The eye wash, known as a balanced salt solution, is used to keep the eyes moist during surgery. Two companies, Alcon Laboratories and Akorn, Inc. have versions that are officially approved by the Food and Drug Administration, and are not affected, the FDA said in a public notice.

But three other firms are selling similar types of eye wash without federal validation of their safety and effectiveness, said Deborah Autor, who directs the FDA’s unapproved drugs initiative. They are B. Braun, Baxter, and Hospira, she said.

The skin cream contains an enzyme called papain, derived from the tropical papaya plant. It is used for treating skin ulcers from diabetes and other causes. Although such products have been used for more than 100 years, the FDA said there are no approved versions on the market. About a dozen companies market such creams in a lucrative business worth about $50 million a year.

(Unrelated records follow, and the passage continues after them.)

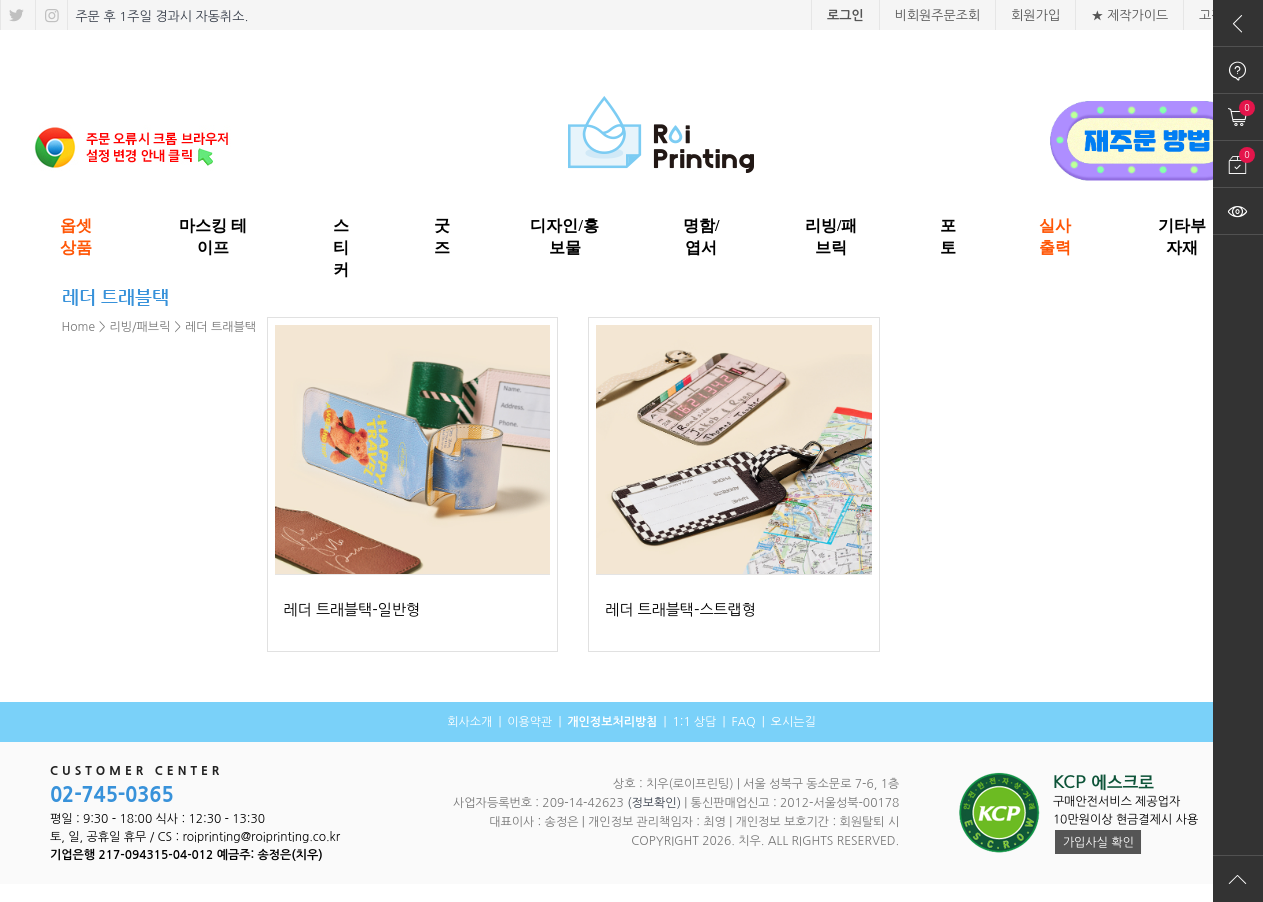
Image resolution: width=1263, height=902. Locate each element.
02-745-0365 (112, 795)
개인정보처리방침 (612, 722)
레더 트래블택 (220, 327)
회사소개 (469, 722)
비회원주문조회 (938, 15)
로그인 (845, 15)
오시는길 (793, 722)
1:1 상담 (694, 722)
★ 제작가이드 (1129, 15)
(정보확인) (654, 803)
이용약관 (529, 722)
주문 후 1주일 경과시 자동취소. (160, 16)
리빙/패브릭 (140, 327)
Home (78, 327)
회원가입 (1035, 15)
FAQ (743, 722)
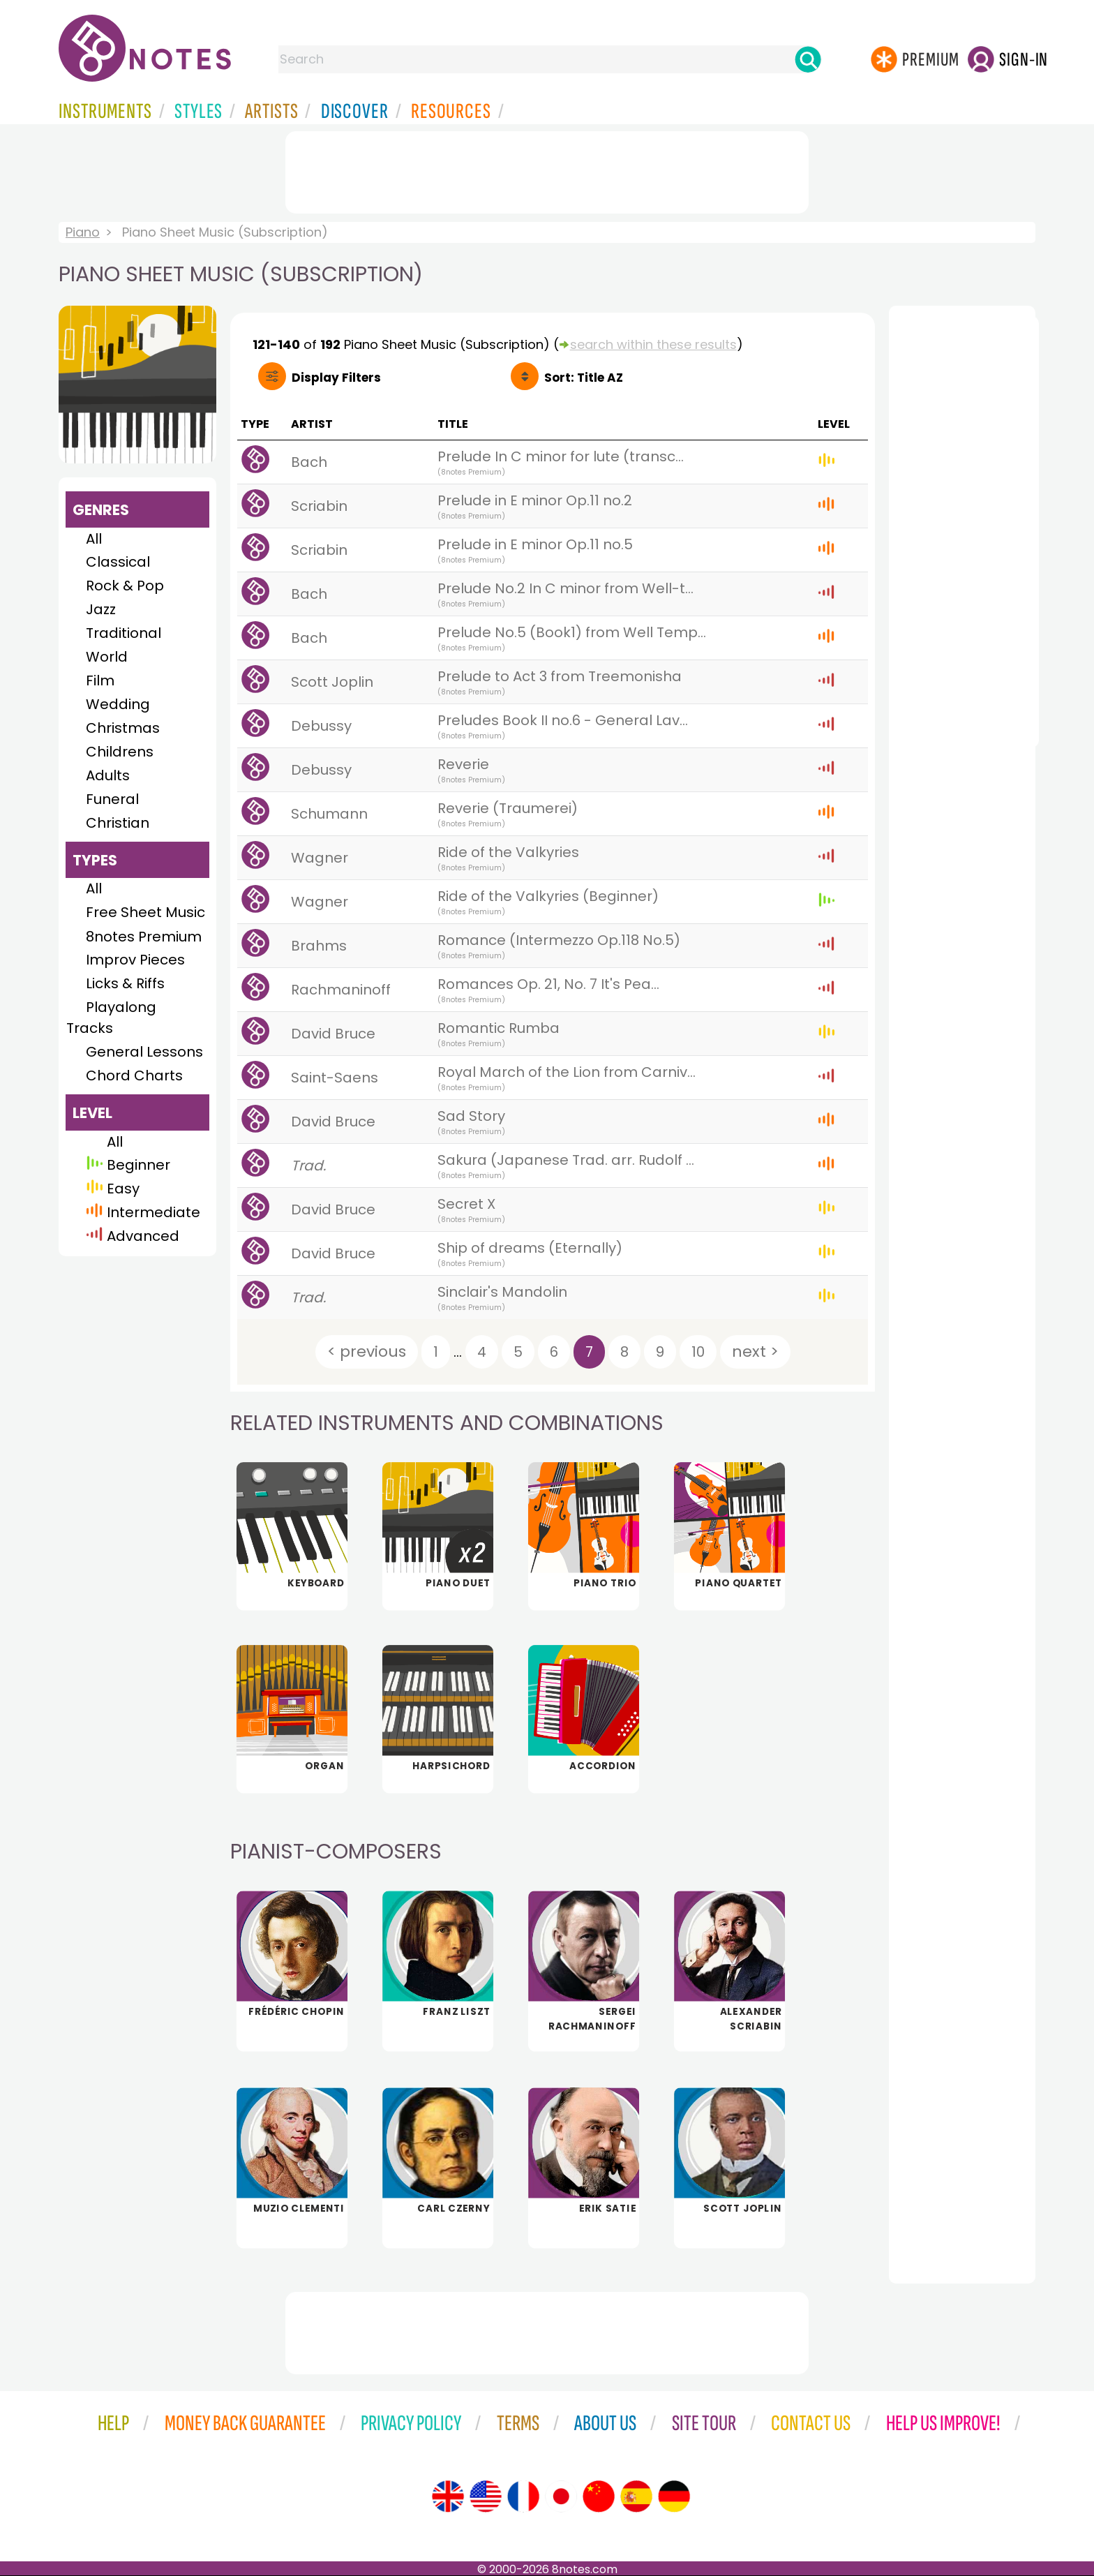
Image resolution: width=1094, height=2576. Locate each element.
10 (698, 1352)
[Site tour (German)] (674, 2496)
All (94, 539)
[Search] (808, 59)
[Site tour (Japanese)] (561, 2496)
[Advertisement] (547, 169)
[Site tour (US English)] (485, 2496)
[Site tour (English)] (447, 2496)
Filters (336, 377)
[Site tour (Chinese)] (598, 2496)
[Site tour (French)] (523, 2496)
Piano (83, 232)
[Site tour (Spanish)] (636, 2496)
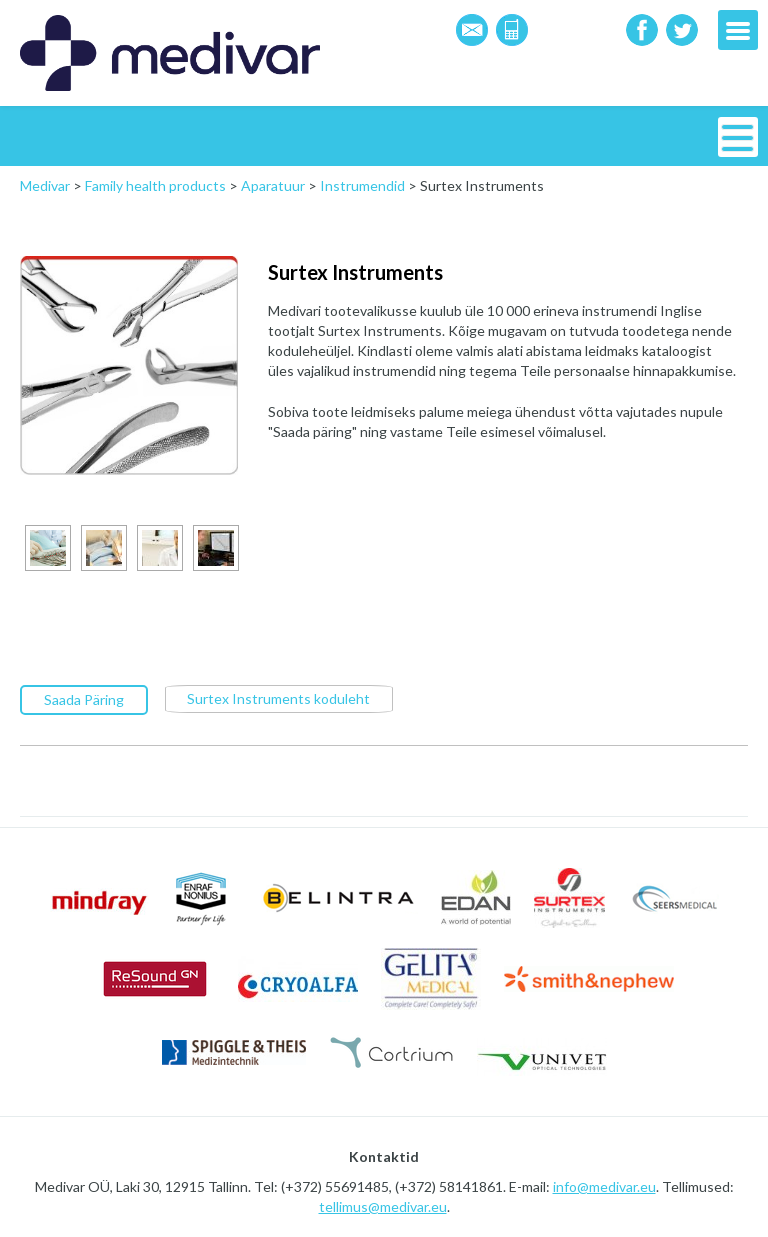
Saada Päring (84, 699)
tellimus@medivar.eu (383, 1206)
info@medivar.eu (604, 1186)
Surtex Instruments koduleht (278, 698)
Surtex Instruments (355, 272)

The agency said it has received more than 300 reports of serious reactions to the eye wash, and about 40 reports on the papaya creams, including some that said the ointment was of no help to patients and others describing life-threatening allergic reactions.

Companies making the unapproved products must file for FDA approval, or cease production by Nov. 24. Violators face FDA seizures and other legal action.

Unapproved drugs, many of which pre-date federal regulation, are a continuing problem for the FDA. The agency estimates that about 2 percent of all prescriptions written each year are for unapproved drugs, or about 72 million scripts.